United With Israel Shares Leket Israel’s Story – Leket Israel

December 13, 2017 - 2 minutes read

Recognizing the need, and reasoning that “the best the way to run a food bank is to start your own,” that’s what Joseph Gitler did.

Despite the Jewish state’s remarkable transformation since its establishment seven decades ago from a fledgling state to an economic and military powerhouse, a substantial number of Israelis are living below the poverty line.

That’s what makes the work of Leket Israel – which serves to rescue and distribute nutritious food to those in need – so important, says Joseph Gitler, who founded the charity after witnessing significant food wastage at a time of rising poverty. Leket Israel is now the country’s largest food bank, and Gitler continues to serve as its chairman.

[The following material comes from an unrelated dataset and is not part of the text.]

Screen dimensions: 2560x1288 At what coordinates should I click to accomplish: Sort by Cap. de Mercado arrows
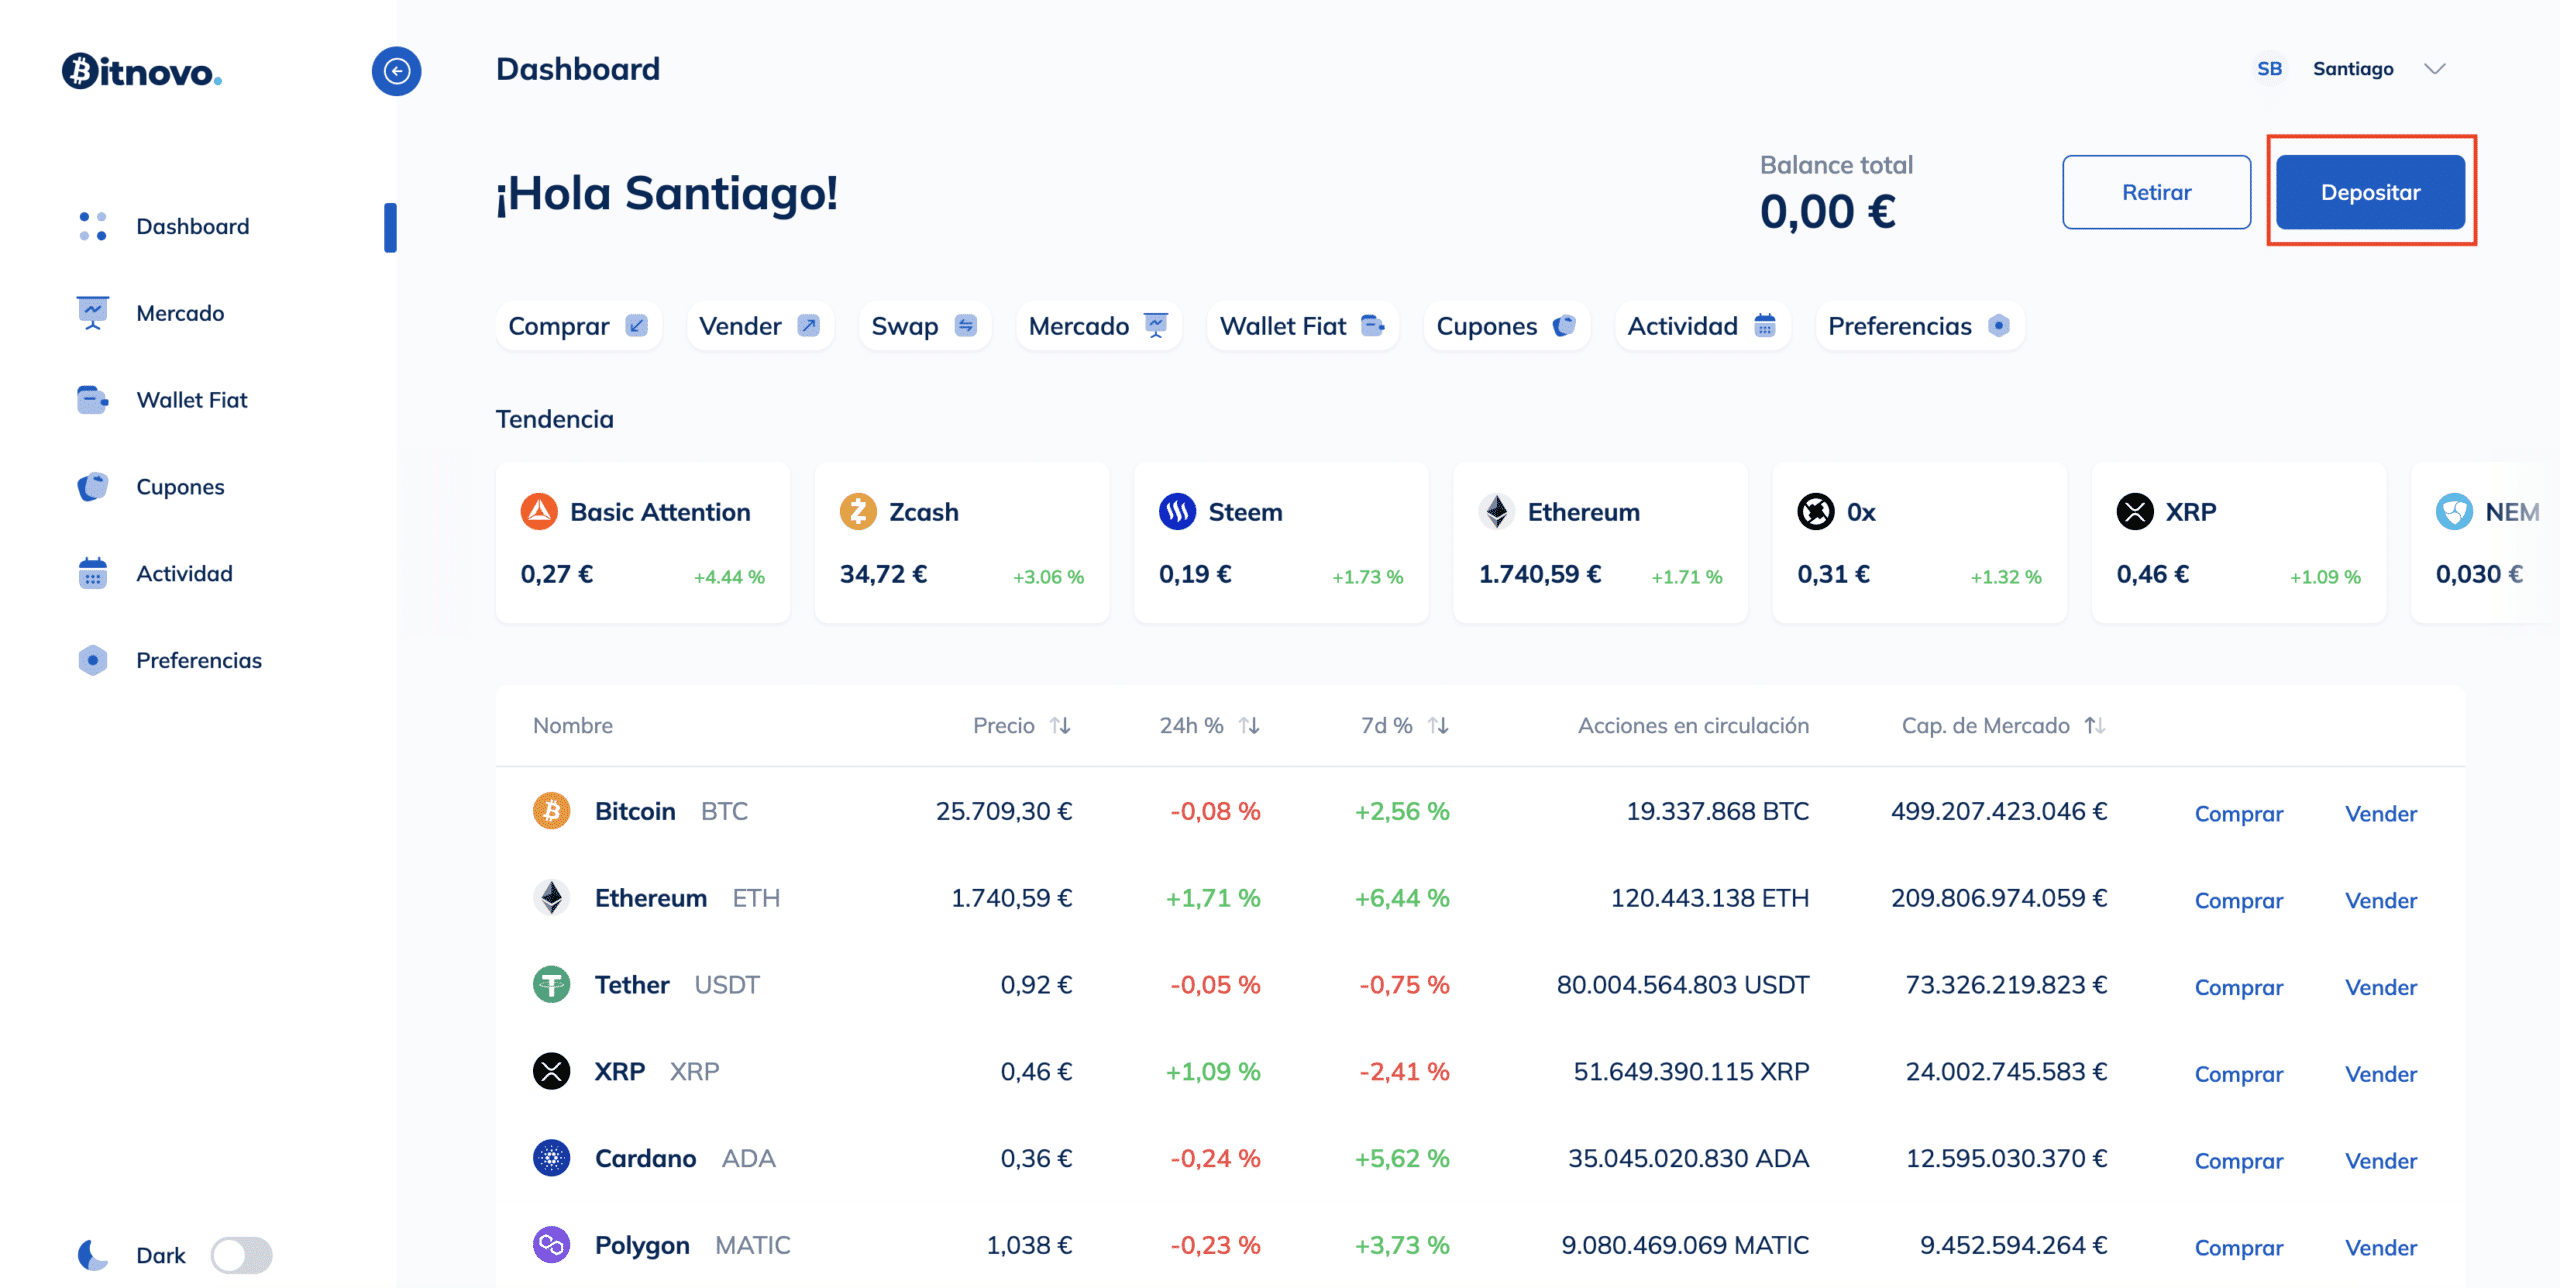click(2095, 726)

Israel today has more than 800,000 children – 10 percent of the population – living below the poverty line, notes Gitler, who studied at Yeshiva University and Fordham University Law School in New York City before making aliyah (immigrating to Israel) in 2000. He spent three years working in software business.

Settling down in Raanana, “I got very concerned about what I was hearing. People were knocking on my door, asking for charity. In religious communities, it’s very common. I was so disturbed that someone could work full time and still need poverty assistance.”

The problem, he came to understand, was in some ways related to the Second Intifada. Tourism and ancillary industries suffered, and people were laid off or had reduced incomes.

Apart from the interrelated political and security problem, “the biggest issue in this country is the cost of living vis-a-vis salaries,” he says.

Recognizing the need, and reasoning that “the best the way to run a food bank is to start your own,” that’s what Gitler did.